I see lots of misunderstandings in the media about what a recession and depression are. For example, it's popular to point out that "the recession" ended in the summer of 2009 yet the use of food stamps and other forms of welfare has continued to be high, and unemployment has not returned to normal. The reason is: a recession is defined narrowly as two or more successive quarters of declining GDP. GDP (Gross Domestic Product) is the total of the monetary value of all goods and services produced during the period. So if the economy is producing more goods but not hiring people to do it, GDP goes up, while employment does not.
Here are the two rates: The grey area is the period that the economy was technically in recession. Bear-Stearns failed in March of 2008, right at the end of the 1st quarter. This was the real beginning of the crisis, but it didn't reach its crescendo until Lehman Brothers failed in September. Since GDP is computed quarterly, this counts as a bad quarter (J-M'08), followed by a good quarter, followed by three bad quarters. The Federal Reserve, which provided the data for this graph, thus counts the recession as beginning Q1 '08 and ending after Q2 '09: 5 quarters.

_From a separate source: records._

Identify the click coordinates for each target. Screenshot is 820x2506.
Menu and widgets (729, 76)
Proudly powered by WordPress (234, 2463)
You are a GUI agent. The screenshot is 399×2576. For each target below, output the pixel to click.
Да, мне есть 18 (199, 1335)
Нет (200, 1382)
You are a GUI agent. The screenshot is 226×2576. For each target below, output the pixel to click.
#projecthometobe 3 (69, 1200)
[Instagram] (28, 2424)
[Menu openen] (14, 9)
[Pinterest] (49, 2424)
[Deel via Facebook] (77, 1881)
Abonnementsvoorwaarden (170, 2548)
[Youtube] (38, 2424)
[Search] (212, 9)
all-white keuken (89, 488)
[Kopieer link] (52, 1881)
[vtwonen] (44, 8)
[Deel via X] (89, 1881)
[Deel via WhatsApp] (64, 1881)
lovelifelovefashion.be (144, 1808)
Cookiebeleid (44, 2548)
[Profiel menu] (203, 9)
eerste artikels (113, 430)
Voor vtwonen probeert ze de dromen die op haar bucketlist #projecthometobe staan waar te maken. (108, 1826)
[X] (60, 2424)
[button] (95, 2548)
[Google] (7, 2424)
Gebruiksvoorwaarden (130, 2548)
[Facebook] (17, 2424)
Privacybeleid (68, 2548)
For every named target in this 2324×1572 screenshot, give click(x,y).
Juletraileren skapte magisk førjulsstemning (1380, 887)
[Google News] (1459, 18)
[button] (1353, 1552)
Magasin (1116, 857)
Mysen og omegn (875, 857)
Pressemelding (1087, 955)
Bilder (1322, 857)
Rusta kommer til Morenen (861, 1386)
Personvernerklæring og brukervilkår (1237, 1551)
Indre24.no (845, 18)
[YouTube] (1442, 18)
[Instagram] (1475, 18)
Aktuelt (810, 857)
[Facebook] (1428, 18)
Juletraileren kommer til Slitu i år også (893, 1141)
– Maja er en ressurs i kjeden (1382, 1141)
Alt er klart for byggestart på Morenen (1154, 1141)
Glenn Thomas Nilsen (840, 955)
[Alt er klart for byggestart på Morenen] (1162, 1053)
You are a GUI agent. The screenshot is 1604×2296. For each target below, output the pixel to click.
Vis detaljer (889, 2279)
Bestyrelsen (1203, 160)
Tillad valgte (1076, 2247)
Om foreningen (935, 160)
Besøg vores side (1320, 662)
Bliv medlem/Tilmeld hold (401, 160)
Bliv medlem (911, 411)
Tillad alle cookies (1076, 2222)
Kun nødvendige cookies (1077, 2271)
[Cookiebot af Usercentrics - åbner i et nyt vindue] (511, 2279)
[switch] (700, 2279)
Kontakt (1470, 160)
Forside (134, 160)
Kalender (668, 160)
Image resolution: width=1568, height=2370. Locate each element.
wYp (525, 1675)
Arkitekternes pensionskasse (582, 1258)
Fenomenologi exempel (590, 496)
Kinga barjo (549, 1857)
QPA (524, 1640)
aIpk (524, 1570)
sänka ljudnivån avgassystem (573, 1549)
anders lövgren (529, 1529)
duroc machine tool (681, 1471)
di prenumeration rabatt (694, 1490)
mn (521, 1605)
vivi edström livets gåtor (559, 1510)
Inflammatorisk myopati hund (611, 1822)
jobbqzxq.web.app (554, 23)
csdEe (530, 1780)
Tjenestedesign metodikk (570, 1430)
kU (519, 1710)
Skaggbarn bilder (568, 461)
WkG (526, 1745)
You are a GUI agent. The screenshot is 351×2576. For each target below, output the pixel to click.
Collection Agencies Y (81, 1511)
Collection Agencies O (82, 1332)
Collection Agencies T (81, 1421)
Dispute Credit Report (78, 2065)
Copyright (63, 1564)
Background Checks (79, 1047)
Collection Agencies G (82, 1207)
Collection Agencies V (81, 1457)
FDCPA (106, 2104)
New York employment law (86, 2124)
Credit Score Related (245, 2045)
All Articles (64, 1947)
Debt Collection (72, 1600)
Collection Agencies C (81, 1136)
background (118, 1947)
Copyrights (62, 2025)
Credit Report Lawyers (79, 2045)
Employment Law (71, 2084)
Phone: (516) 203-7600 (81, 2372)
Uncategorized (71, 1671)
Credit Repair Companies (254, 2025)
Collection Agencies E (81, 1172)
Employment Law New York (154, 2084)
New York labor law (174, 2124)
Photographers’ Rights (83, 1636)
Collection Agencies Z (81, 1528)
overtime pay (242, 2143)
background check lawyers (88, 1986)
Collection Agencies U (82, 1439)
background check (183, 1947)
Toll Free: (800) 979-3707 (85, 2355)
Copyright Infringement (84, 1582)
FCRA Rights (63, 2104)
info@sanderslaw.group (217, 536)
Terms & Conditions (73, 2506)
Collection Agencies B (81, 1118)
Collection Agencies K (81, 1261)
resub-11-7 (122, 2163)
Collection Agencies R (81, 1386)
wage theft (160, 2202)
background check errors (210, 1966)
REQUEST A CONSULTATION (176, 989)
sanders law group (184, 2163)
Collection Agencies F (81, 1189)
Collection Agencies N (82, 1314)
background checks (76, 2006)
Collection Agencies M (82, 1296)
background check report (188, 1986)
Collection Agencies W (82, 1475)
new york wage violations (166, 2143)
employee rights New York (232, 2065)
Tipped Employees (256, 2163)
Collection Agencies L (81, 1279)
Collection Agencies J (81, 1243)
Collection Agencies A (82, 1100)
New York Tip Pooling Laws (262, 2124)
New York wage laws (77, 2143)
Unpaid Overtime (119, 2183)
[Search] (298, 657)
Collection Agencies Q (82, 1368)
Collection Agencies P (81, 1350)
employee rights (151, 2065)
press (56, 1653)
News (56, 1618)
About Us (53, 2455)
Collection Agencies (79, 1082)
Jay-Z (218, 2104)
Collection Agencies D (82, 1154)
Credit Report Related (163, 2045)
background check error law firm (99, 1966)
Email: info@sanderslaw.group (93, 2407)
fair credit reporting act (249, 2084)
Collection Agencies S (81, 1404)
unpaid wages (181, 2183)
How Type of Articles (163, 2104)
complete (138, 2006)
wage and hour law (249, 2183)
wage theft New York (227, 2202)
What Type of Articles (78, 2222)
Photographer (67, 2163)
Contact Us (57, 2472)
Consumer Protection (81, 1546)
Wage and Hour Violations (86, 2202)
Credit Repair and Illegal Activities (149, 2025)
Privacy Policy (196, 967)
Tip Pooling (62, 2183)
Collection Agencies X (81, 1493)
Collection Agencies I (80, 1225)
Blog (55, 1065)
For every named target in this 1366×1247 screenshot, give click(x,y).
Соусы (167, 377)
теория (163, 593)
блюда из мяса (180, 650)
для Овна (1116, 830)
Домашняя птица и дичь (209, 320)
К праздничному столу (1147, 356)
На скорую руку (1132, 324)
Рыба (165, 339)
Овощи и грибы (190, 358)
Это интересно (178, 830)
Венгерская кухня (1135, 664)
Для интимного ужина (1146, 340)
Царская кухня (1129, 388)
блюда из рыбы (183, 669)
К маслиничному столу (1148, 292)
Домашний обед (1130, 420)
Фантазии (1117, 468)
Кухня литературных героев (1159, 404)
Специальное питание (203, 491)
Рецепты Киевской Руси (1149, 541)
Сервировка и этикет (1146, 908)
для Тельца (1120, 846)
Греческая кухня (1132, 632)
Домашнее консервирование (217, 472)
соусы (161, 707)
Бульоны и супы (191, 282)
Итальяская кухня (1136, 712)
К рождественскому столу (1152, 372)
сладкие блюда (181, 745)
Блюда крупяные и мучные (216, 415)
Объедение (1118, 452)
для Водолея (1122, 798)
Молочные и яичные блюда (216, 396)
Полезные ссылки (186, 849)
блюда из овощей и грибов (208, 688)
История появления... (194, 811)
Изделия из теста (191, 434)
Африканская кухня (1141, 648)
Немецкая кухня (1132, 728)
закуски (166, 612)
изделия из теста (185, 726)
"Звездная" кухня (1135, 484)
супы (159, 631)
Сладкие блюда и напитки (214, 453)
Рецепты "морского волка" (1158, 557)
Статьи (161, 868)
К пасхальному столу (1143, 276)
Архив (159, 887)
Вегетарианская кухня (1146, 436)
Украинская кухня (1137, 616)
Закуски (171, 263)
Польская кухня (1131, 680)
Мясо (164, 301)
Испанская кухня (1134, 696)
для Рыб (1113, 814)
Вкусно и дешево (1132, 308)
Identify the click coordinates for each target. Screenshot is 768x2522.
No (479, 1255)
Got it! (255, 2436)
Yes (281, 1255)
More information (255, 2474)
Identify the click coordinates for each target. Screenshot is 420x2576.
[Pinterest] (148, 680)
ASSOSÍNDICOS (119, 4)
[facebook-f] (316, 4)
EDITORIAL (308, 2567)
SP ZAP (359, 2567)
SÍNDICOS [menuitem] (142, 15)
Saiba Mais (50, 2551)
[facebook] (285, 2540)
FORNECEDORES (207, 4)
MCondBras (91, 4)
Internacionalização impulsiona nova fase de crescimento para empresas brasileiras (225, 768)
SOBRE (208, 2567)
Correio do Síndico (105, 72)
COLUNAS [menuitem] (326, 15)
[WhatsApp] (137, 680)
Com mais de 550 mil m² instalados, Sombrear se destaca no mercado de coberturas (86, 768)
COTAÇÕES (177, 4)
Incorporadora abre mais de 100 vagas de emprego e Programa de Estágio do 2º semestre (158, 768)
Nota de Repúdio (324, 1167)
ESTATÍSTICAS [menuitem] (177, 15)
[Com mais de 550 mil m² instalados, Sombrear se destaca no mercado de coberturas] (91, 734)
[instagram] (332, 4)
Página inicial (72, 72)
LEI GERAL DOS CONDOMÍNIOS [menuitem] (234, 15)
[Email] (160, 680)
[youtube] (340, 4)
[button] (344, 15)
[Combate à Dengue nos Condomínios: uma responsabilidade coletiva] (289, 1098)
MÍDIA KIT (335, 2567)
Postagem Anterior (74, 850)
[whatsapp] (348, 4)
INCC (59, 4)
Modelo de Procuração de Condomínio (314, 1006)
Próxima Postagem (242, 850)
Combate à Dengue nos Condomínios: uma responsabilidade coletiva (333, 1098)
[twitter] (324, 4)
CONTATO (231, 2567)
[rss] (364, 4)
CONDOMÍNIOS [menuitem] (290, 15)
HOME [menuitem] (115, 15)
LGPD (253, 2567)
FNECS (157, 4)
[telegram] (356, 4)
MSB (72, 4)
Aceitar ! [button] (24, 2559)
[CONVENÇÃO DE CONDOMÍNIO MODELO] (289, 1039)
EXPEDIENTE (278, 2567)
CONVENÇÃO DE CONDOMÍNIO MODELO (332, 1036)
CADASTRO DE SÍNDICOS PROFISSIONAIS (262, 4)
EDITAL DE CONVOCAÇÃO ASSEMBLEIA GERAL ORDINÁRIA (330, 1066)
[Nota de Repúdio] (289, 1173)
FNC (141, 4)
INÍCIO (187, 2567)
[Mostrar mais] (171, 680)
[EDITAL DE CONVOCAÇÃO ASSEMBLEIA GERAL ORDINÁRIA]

But unemployment, which had been slowly declining during the bubble, had begun to rise as the subprime crisis began to unfold in early 2007 and didn't reach its peak until the GDP has been recovering for more than a quarter. A trailing indicator, as it is called. Or GDP is a leading indicator. Unemployment has been coming down since its peak in late 2009, but slowwwly, much more slowly than GDP has returned to. Worse yet, the jobs that people have are not as good, and so many people have been unable to find work that they have given up. The rate on the chart is called the U3. U6, which counts people who have given up because they can't find work, and people who are working part time because they can't find full time work, has stubbornly remained 6.5% higher than U3 since the recession. Prior to the recession, it tended to be 4 to 4.5% higher. Even U6 doesn't count people who have unwillingly taken early retirement, and there are a lot of these. The people who need food stamps, social security, unemployment insurance, and all the rest, are U6+, which remains at least 6% higher than it was before the recession began.
What is a depression? Economists have a lot of definitions, but it boils down to: they know it when they see it. The most popular is: a particularly long and deep recession. The recession part of the great depression lasted from October 1929 until the spring of 1933: 14 quarters. Unemployment remained high until into 1942: 12.5 years. Another popular definition is that there's deflation. That certainly happened in the great depression too. It's very possible that the only reason it didn't happen in the current situation is because of the TARP, the Stim, and the repeated episodes of Quantitative Easing provided enough inflationary pressure to prevent it. Another candidate definition is that the economy enters a liquidity trap. This is when interest rates are near zero and thus cannot be lowered further to stimulate demand. This is also true of all depressions, but it's also true of the present situation. It is why no amount of QE is able to stimulate the economy, as in more normal recessions. Paul Krugman is fond of this definition and he calls the present situation the "Lesser Depression".